[RECORDS SHOWN — start]

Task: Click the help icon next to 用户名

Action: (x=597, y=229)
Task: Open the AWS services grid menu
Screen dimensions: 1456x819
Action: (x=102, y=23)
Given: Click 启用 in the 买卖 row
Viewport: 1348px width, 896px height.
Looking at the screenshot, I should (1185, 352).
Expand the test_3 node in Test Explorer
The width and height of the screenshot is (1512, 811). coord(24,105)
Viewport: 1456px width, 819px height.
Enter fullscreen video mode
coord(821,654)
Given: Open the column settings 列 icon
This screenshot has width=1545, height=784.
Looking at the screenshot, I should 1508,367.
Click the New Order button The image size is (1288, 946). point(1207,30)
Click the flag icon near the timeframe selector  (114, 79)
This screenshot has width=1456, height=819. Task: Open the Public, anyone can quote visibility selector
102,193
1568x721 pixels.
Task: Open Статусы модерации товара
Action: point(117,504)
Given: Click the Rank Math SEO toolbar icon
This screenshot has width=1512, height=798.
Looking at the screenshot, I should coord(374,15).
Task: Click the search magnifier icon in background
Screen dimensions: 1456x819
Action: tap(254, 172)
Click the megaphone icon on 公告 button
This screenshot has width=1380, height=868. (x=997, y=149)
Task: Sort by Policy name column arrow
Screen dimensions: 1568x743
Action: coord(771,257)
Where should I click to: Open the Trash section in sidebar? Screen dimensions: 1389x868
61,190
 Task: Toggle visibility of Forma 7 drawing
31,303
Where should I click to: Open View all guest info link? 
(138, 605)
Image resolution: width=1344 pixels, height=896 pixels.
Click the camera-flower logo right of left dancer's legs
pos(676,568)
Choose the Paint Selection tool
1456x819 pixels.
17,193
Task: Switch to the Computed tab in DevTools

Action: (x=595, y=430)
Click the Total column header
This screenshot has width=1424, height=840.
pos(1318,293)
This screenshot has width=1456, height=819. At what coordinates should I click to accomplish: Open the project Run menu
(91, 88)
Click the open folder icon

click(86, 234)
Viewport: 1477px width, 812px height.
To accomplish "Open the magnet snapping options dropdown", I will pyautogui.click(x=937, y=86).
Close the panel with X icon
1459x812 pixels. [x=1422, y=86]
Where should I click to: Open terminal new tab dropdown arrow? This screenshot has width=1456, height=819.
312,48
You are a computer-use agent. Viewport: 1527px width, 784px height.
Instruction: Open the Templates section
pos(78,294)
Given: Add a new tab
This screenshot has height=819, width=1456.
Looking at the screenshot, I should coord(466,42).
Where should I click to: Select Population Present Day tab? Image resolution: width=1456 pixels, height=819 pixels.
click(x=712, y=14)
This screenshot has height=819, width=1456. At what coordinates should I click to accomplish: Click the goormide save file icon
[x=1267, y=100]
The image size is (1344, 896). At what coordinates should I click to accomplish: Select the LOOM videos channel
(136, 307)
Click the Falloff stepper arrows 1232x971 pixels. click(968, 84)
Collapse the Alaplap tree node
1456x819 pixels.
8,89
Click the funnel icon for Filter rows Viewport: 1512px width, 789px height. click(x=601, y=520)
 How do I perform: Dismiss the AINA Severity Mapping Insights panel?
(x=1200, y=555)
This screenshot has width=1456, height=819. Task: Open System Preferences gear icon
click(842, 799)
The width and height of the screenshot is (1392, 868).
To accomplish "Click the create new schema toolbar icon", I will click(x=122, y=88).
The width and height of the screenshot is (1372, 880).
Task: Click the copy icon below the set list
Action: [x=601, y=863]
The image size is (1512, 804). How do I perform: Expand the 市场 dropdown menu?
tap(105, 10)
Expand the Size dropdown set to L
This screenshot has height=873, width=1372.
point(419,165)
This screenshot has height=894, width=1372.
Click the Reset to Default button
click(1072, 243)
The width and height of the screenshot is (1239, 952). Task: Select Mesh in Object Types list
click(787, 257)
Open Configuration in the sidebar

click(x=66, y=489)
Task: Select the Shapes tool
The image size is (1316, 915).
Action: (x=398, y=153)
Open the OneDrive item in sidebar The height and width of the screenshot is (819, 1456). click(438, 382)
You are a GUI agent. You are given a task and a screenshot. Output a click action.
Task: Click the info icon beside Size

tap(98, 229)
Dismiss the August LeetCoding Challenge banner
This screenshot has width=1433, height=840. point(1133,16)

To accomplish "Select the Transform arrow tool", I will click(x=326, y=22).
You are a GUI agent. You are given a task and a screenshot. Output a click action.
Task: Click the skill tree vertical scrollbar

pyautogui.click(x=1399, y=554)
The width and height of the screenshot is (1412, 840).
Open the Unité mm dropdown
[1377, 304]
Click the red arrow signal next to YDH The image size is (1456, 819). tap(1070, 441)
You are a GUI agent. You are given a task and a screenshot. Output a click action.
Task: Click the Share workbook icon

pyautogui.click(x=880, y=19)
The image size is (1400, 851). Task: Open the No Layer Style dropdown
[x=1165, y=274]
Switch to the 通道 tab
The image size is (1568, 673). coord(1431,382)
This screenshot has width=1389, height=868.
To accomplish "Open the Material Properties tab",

[RECORDS SHOWN — finish]

REQUIRED WORK
Look back at the entries above and repeat, unchanged, every line from the line holding "Task: Toggle visibility of Forma 7 drawing" through the line holding "Viewport: 1477px width, 812px height.".

TASK RESULT
 Task: Toggle visibility of Forma 7 drawing
31,303
Where should I click to: Open View all guest info link? 
(138, 605)
Image resolution: width=1344 pixels, height=896 pixels.
Click the camera-flower logo right of left dancer's legs
pos(676,568)
Choose the Paint Selection tool
1456x819 pixels.
17,193
Task: Switch to the Computed tab in DevTools

Action: (x=595, y=430)
Click the Total column header
This screenshot has width=1424, height=840.
pos(1318,293)
This screenshot has width=1456, height=819. At what coordinates should I click to accomplish: Open the project Run menu
(91, 88)
Click the open folder icon

click(86, 234)
Viewport: 1477px width, 812px height.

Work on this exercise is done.